In ontwikkelingslanden, met name in Zuid- en Oost-Azië, nemen de concentraties toe en dat zal zo blijven tot minstens 2030, tenzij de uitstoot van onder meer stikstofmonoxide en vluchtige organische componenten kan worden teruggedrongen.

Het is belangrijk op te merken dat regio’s die kampen met hoge ozonconcentraties, of waarbij dat in de komende jaren het geval zal zijn, een belangrijke rol spelen in de wereldwijde landbouw en voedselproductie, of kwetsbaar zijn in hun voedselvoorziening.

China en India zijn belangrijke voorbeelden van landen waar ozonvervuiling nu al de oogsten bedreigt. In India worden veertien en zes procent van de verliezen in de graan- en rijstoogsten toegeschreven aan ozonvervuiling.

Verstrekkende gevolgen

Ozon wordt zo een extra factor in het bestaande kluwen van armoede, ondervoeding en gevolgen van de klimaatverandering dat de voedselzekerheid in die regio’s bedreigt. Het is ook belangrijk te vermelden dat instabiliteit in die voedselsystemen verstrekkende socio-economische implicaties zal hebben via veranderingen in de voedselprijzen, inkomens, consumentengedrag en de toegang van verschillende maatschappelijke groepen tot voeding, onder wie vrouwen.

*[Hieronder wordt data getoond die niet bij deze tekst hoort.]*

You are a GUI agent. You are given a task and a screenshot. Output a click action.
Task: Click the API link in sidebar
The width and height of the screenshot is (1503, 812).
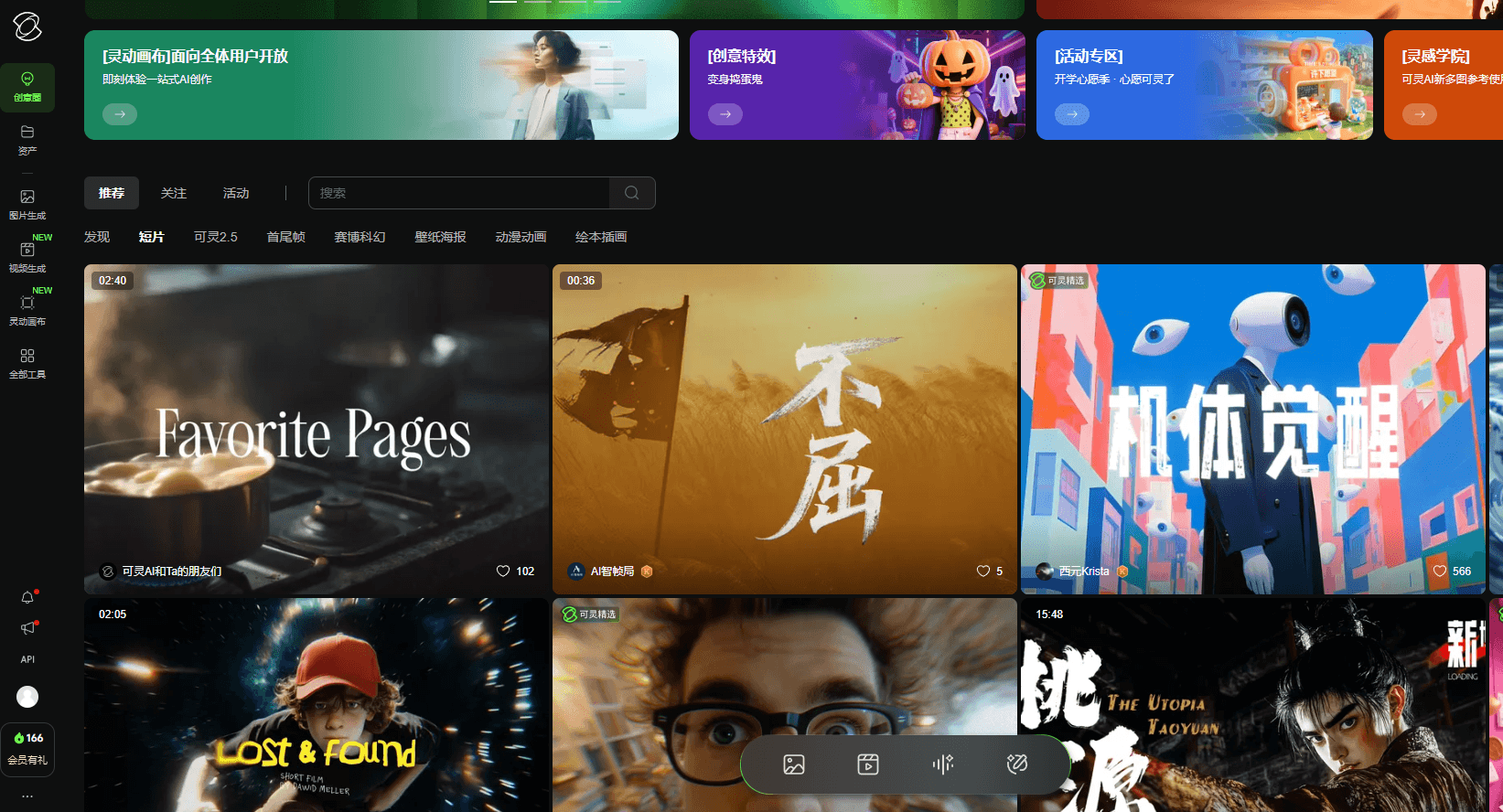click(x=27, y=659)
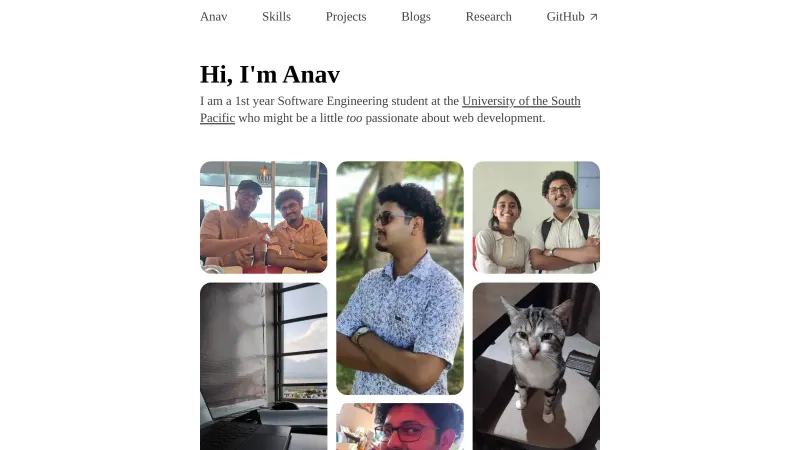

Studies tonen aan dat oogstverliezen door milieufactoren vaak boeren treffen door stijgende schulden, een hogere werkdruk en veranderende genderverhoudingen.

Boeren en beleidsmakers vergeten vaak dat luchtvervuiling een rol speelt in de lagere oogsten, terwijl ingrepen om de luchtkwaliteit te verbeteren vaak gericht blijven op stedelijke centra en de directe gevolgen voor de volksgezondheid. Het is dus belangrijk dat media, wetenschappers en milieuactivisten het bewustzijn vergroten bij boeren, bevolking en beleidsmakers, en ze informeren over de risico’s en potentiële schade.

Ozonbericht

Het valt ook te overwegen dat wetenschappers de ozonvervuiling integreren in de periodieke oogstvoorspellingen. Wetenschappers aan het Stockholm Environment Institute ontwikkelen daarvoor nu al systemen om het risico en de schade te berekenen. Een recent rapport toont het belang aan van ozon-meetnetwerken in landelijke gebieden, om de achtergrondvervuiling en de frequentie van ozonpieken in te schatten.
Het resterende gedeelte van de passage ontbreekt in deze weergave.